• Data shown:
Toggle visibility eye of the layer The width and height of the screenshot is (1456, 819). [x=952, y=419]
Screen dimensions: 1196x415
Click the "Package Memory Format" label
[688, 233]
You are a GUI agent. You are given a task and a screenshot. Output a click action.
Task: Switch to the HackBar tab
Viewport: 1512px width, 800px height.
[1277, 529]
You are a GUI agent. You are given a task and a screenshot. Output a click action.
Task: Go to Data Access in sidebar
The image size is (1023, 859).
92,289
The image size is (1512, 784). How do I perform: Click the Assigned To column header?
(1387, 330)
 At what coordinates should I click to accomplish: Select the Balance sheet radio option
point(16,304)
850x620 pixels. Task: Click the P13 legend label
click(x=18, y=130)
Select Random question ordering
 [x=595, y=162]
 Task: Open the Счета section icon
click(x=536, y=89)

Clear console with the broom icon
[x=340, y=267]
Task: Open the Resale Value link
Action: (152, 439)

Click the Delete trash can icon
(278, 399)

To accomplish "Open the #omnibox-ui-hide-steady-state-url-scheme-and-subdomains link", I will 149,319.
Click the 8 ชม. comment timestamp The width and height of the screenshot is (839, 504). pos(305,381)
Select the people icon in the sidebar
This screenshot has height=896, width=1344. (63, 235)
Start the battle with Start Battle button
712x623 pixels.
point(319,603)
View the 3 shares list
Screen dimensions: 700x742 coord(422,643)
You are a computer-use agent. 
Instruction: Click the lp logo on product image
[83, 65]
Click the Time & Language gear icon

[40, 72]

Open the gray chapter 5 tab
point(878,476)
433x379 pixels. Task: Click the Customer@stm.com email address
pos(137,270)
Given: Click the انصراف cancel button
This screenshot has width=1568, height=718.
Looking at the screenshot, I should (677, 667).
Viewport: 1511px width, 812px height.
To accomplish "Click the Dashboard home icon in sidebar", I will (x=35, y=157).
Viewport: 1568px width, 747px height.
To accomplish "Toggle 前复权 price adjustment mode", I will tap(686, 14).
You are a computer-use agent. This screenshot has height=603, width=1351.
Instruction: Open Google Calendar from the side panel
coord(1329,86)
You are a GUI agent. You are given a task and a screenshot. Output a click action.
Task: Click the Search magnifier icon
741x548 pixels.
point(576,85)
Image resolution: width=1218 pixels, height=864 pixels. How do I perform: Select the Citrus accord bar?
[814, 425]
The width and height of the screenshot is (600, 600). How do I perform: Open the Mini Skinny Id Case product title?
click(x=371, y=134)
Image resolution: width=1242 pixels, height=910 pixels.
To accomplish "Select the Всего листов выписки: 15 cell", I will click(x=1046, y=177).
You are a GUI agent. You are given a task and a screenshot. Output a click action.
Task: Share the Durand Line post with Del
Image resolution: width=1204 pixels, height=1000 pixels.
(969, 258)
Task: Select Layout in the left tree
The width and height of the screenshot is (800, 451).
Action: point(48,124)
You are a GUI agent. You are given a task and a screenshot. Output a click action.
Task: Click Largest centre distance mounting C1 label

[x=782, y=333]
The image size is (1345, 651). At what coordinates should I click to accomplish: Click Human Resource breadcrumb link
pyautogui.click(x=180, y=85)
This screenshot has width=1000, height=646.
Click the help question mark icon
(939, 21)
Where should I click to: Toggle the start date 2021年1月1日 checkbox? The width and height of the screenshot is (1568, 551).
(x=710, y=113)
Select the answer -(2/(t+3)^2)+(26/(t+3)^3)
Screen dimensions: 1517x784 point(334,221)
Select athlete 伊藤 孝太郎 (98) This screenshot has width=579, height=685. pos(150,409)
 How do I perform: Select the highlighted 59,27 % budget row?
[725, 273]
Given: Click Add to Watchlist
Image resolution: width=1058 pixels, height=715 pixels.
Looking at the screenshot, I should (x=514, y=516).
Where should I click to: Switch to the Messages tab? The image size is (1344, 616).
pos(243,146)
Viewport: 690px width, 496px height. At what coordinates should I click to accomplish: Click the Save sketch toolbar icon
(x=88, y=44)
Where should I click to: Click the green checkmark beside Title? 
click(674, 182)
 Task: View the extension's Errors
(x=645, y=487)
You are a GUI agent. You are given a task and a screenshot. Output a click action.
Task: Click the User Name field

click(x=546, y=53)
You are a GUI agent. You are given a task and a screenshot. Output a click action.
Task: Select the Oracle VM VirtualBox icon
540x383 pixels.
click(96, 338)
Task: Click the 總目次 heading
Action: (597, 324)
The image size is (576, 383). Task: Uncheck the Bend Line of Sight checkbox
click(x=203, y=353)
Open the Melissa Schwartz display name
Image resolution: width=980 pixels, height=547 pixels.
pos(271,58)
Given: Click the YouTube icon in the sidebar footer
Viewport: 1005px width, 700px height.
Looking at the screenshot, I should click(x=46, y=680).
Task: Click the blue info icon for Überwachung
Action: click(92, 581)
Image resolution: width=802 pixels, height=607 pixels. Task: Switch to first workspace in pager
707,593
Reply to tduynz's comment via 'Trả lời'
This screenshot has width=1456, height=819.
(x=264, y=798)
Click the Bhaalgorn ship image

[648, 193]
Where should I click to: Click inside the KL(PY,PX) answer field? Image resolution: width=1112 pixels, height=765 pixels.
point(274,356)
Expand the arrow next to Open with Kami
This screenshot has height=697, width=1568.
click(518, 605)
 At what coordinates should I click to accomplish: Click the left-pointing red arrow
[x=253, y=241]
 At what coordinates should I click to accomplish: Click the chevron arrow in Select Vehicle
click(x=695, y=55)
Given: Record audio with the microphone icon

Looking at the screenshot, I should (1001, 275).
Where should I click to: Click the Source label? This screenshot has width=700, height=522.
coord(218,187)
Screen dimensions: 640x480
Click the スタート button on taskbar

• Work task:
Each record above is to be reproduced word for word.

• Reply:
Toggle visibility eye of the layer The width and height of the screenshot is (1456, 819). [x=952, y=419]
Screen dimensions: 1196x415
Click the "Package Memory Format" label
[688, 233]
You are a GUI agent. You are given a task and a screenshot. Output a click action.
Task: Switch to the HackBar tab
Viewport: 1512px width, 800px height.
[1277, 529]
You are a GUI agent. You are given a task and a screenshot. Output a click action.
Task: Go to Data Access in sidebar
The image size is (1023, 859).
92,289
The image size is (1512, 784). How do I perform: Click the Assigned To column header?
(1387, 330)
 At what coordinates should I click to accomplish: Select the Balance sheet radio option
point(16,304)
850x620 pixels. Task: Click the P13 legend label
click(x=18, y=130)
Select Random question ordering
 [x=595, y=162]
 Task: Open the Счета section icon
click(x=536, y=89)

Clear console with the broom icon
[x=340, y=267]
Task: Open the Resale Value link
Action: (152, 439)

Click the Delete trash can icon
(278, 399)

To accomplish "Open the #omnibox-ui-hide-steady-state-url-scheme-and-subdomains link", I will 149,319.
Click the 8 ชม. comment timestamp The width and height of the screenshot is (839, 504). pos(305,381)
Select the people icon in the sidebar
This screenshot has height=896, width=1344. (63, 235)
Start the battle with Start Battle button
712x623 pixels.
point(319,603)
View the 3 shares list
Screen dimensions: 700x742 coord(422,643)
You are a computer-use agent. 
Instruction: Click the lp logo on product image
[83, 65]
Click the Time & Language gear icon

[40, 72]

Open the gray chapter 5 tab
point(878,476)
433x379 pixels. Task: Click the Customer@stm.com email address
pos(137,270)
Given: Click the انصراف cancel button
This screenshot has width=1568, height=718.
Looking at the screenshot, I should (677, 667).
Viewport: 1511px width, 812px height.
To accomplish "Click the Dashboard home icon in sidebar", I will (x=35, y=157).
Viewport: 1568px width, 747px height.
To accomplish "Toggle 前复权 price adjustment mode", I will tap(686, 14).
You are a computer-use agent. This screenshot has height=603, width=1351.
Instruction: Open Google Calendar from the side panel
coord(1329,86)
You are a GUI agent. You are given a task and a screenshot. Output a click action.
Task: Click the Search magnifier icon
741x548 pixels.
point(576,85)
Image resolution: width=1218 pixels, height=864 pixels. How do I perform: Select the Citrus accord bar?
[814, 425]
The width and height of the screenshot is (600, 600). How do I perform: Open the Mini Skinny Id Case product title?
click(x=371, y=134)
Image resolution: width=1242 pixels, height=910 pixels.
To accomplish "Select the Всего листов выписки: 15 cell", I will click(x=1046, y=177).
You are a GUI agent. You are given a task and a screenshot. Output a click action.
Task: Share the Durand Line post with Del
Image resolution: width=1204 pixels, height=1000 pixels.
(969, 258)
Task: Select Layout in the left tree
The width and height of the screenshot is (800, 451).
Action: point(48,124)
You are a GUI agent. You are given a task and a screenshot. Output a click action.
Task: Click Largest centre distance mounting C1 label

[x=782, y=333]
The image size is (1345, 651). At what coordinates should I click to accomplish: Click Human Resource breadcrumb link
pyautogui.click(x=180, y=85)
This screenshot has width=1000, height=646.
Click the help question mark icon
(939, 21)
Where should I click to: Toggle the start date 2021年1月1日 checkbox? The width and height of the screenshot is (1568, 551).
(x=710, y=113)
Select the answer -(2/(t+3)^2)+(26/(t+3)^3)
Screen dimensions: 1517x784 point(334,221)
Select athlete 伊藤 孝太郎 (98) This screenshot has width=579, height=685. pos(150,409)
 How do I perform: Select the highlighted 59,27 % budget row?
[725, 273]
Given: Click Add to Watchlist
Image resolution: width=1058 pixels, height=715 pixels.
Looking at the screenshot, I should (x=514, y=516).
Where should I click to: Switch to the Messages tab? The image size is (1344, 616).
pos(243,146)
Viewport: 690px width, 496px height. At what coordinates should I click to accomplish: Click the Save sketch toolbar icon
(x=88, y=44)
Where should I click to: Click the green checkmark beside Title? 
click(674, 182)
 Task: View the extension's Errors
(x=645, y=487)
You are a GUI agent. You are given a task and a screenshot. Output a click action.
Task: Click the User Name field

click(x=546, y=53)
You are a GUI agent. You are given a task and a screenshot. Output a click action.
Task: Select the Oracle VM VirtualBox icon
540x383 pixels.
click(96, 338)
Task: Click the 總目次 heading
Action: (597, 324)
The image size is (576, 383). Task: Uncheck the Bend Line of Sight checkbox
click(x=203, y=353)
Open the Melissa Schwartz display name
Image resolution: width=980 pixels, height=547 pixels.
pos(271,58)
Given: Click the YouTube icon in the sidebar footer
Viewport: 1005px width, 700px height.
Looking at the screenshot, I should click(x=46, y=680).
Task: Click the blue info icon for Überwachung
Action: click(92, 581)
Image resolution: width=802 pixels, height=607 pixels. Task: Switch to first workspace in pager
707,593
Reply to tduynz's comment via 'Trả lời'
This screenshot has width=1456, height=819.
(x=264, y=798)
Click the Bhaalgorn ship image

[648, 193]
Where should I click to: Click inside the KL(PY,PX) answer field? Image resolution: width=1112 pixels, height=765 pixels.
point(274,356)
Expand the arrow next to Open with Kami
This screenshot has height=697, width=1568.
click(518, 605)
 At what coordinates should I click to accomplish: Click the left-pointing red arrow
[x=253, y=241]
 At what coordinates should I click to accomplish: Click the chevron arrow in Select Vehicle
click(x=695, y=55)
Given: Record audio with the microphone icon

Looking at the screenshot, I should (1001, 275).
Where should I click to: Click the Source label? This screenshot has width=700, height=522.
coord(218,187)
Screen dimensions: 640x480
Click the スタート button on taskbar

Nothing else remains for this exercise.